The first thought that came to Kat’s mind was relief: He doesn’t know. The second, she had to admit, was irritation. “He’s not my Mr. Stein.”
“I see headlines about statues in Brazil.…” Uncle Eddie talked on as if she hadn’t spoken at all. “I hear whispers that a Cézanne has gone missing in Moscow.…”
Hale held up two fingers. “Just a little one.”
“And I think maybe the South American operation can survive a few days without me. I think maybe I am needed at home.”
Eddie found his cast-iron skillet but didn’t turn, didn’t speak, until the silence was too much for Kat, and she blurted, “They were easy jobs.”
Uncle Eddie looked at Hale, who shrugged and said, “I wouldn’t know.” He leaned against the wall and crossed his arms. “Wasn’t invited.”
Kat felt an odd thing in the air then, with Uncle Eddie looking at Hale. “She goes alone?” her uncle asked.
“She’s slippery that way,” Hale said, and suddenly Kat hated them for whatever alliance they had formed in her absence.
“She is standing right here!” Kat snapped. “The last I checked, she has managed everything she’s tried so far.”
“Talent, Katarina, is a dangerous thing.” Uncle Eddie turned back to his stove, placed bacon onto cast iron, and when he spoke again, it was in Russian, low and under his breath.
“What was that?” Hale asked.
“‘The man who loves the wire needs the net,’” Gabrielle translated, then read Hale’s blank expression. “It means—”
“Leave us,” Eddie told Hale and Gabrielle.
“But…” Gabrielle pointed to the skillet and the bacon and the eggs.
“Now,” Eddie snapped, and a second later Kat was alone at the kitchen table.

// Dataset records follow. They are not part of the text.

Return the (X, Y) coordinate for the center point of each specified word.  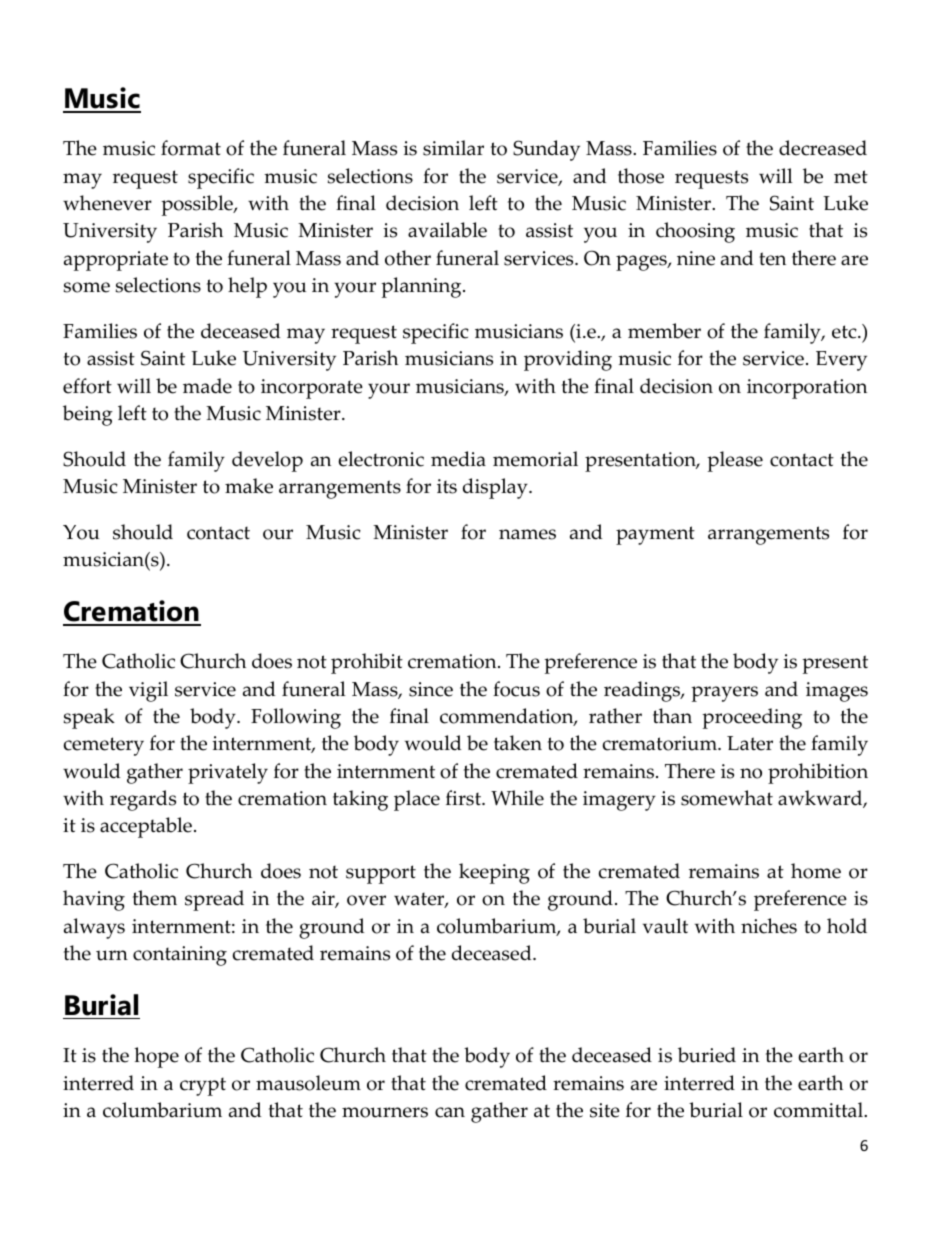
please (735, 461)
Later (750, 743)
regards (143, 800)
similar (453, 148)
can (450, 1112)
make (249, 486)
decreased (823, 148)
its (447, 486)
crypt (203, 1086)
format (191, 148)
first (464, 798)
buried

There was no doubt the room was different. Uncle Eddie might have been back at his stove, but his absence was every-where—from the calendar that hadn’t been changed, to the suitcase by the door. But the only thing that really mattered to Kat was the newspaper that lay on top of all the others, the same headline still screaming in the room, calling out for all to see that the Cleopatra was on the move.

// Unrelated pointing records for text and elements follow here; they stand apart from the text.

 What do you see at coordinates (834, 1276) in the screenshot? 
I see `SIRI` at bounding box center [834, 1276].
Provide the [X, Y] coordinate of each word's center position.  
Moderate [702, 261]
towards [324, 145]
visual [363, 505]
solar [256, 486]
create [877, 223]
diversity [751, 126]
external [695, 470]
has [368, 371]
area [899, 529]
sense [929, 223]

“We are very much alike, Katarina.”
It should have been a compliment, the highest praise. Kat could think of at least a dozen people who had been working for those very words their whole lives, but not Kat. Kat knew there was far more to the story.

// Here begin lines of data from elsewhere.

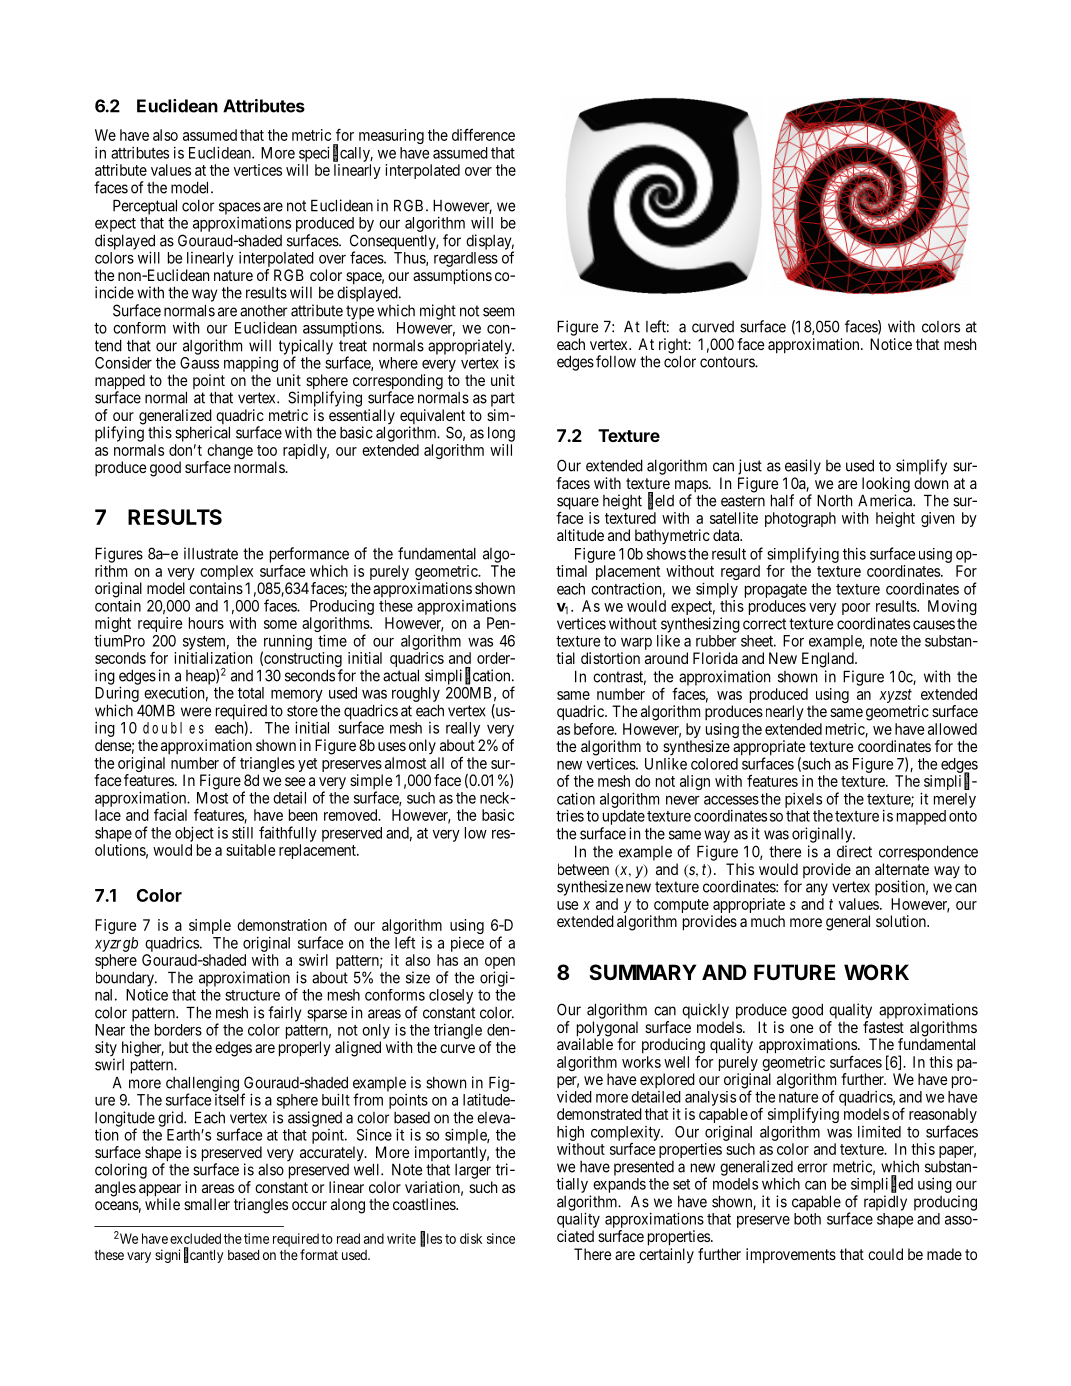 This page has height=1386, width=1071. I want to click on part, so click(503, 399).
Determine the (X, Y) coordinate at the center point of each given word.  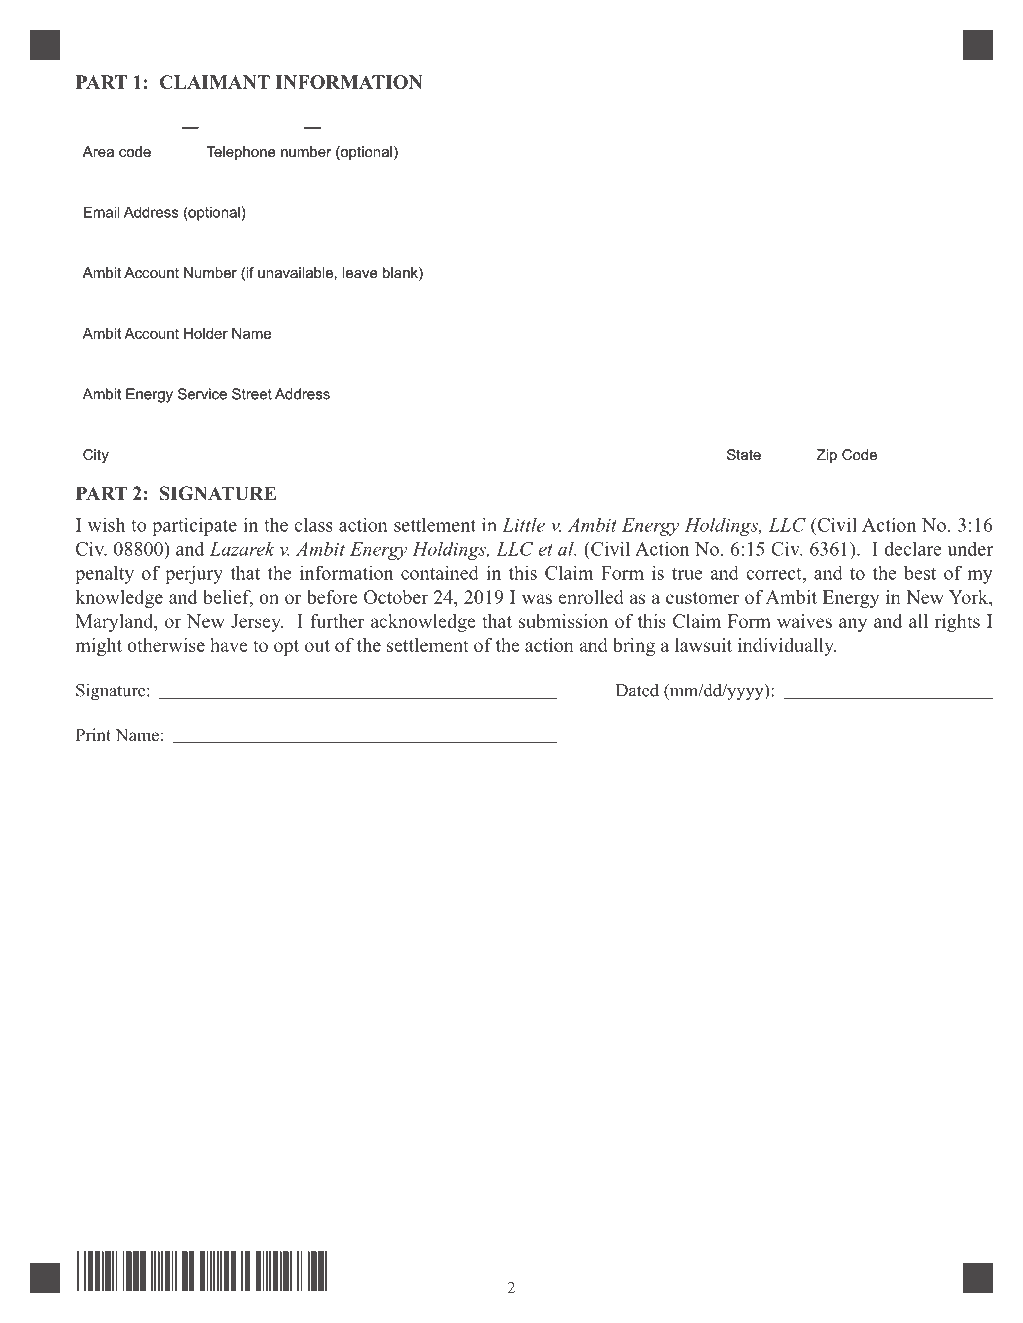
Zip (827, 456)
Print (93, 734)
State (744, 454)
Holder (206, 333)
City (96, 456)
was (537, 599)
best (920, 573)
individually (787, 647)
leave (360, 272)
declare (913, 549)
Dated (637, 690)
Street (252, 394)
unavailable (295, 272)
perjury (194, 575)
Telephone (241, 153)
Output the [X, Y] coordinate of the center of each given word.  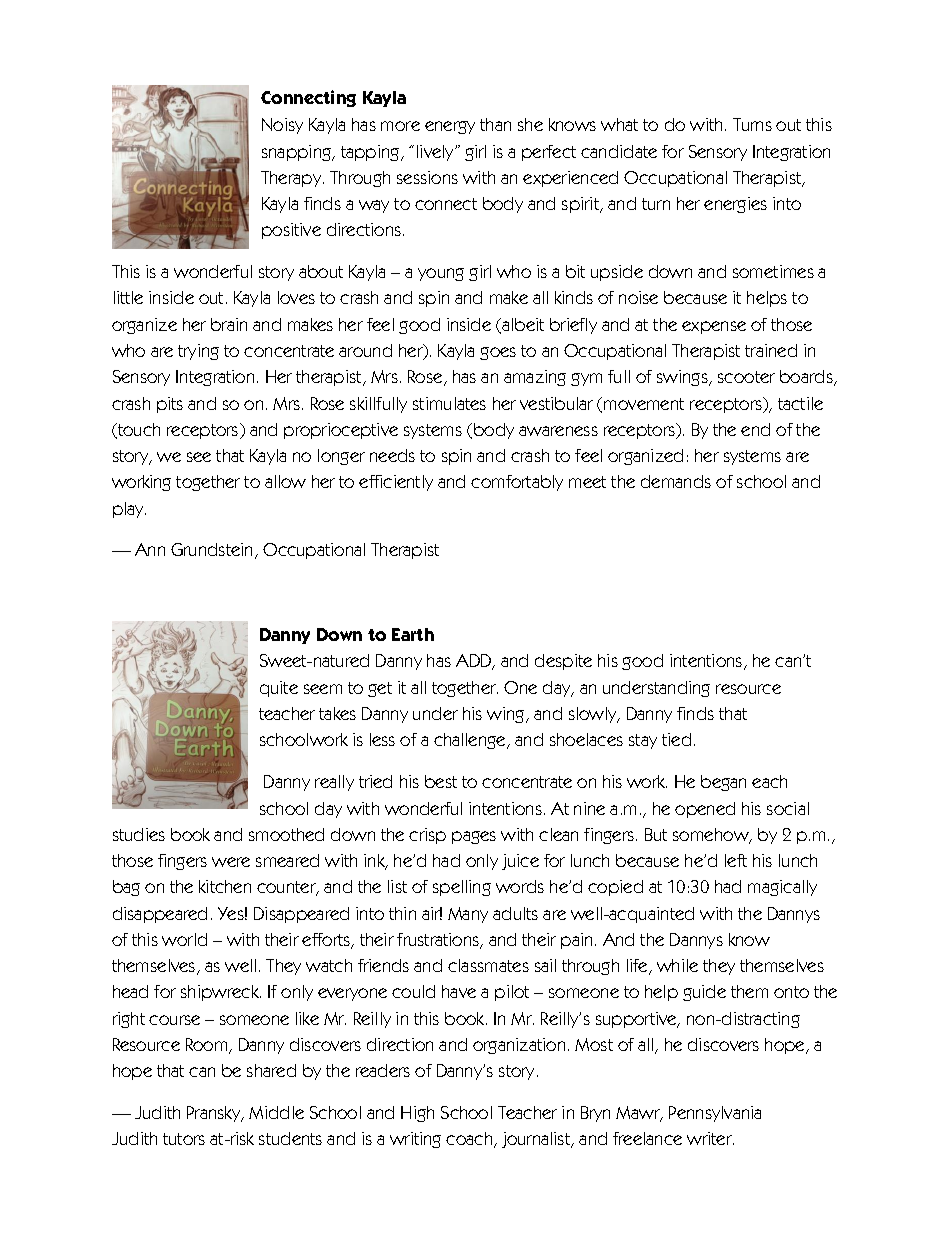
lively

“I was once a brilliant young thief…who wasn’t nearly as brilliant as I thought.” He took a deep breath. “It is a shame to see history repeat itself.”
“Excuse me?” Kat rose to her full height and then regretted it. It felt like far too little, far too late.
“It seems as if you don’t approve of the family business, Katarina.” He shrugged. “Or of me. But these chances you take…these things you do…this is a dangerous life to live…alone.”
Kat couldn’t help herself; she thought about Rio and Moscow and the look in Gabrielle’s eyes when she’d warned that a person can get drunk on this life—on these highs—and when that happens, Kat knew, there was bound to be a long, long way to fall.
But Kat was smart and careful, and there was not a doubt in her mind when she stepped toward him, threw her arms out wide, and said, “Look at where I am, Uncle Eddie. I’m back. I’m here. And I’m not alone.”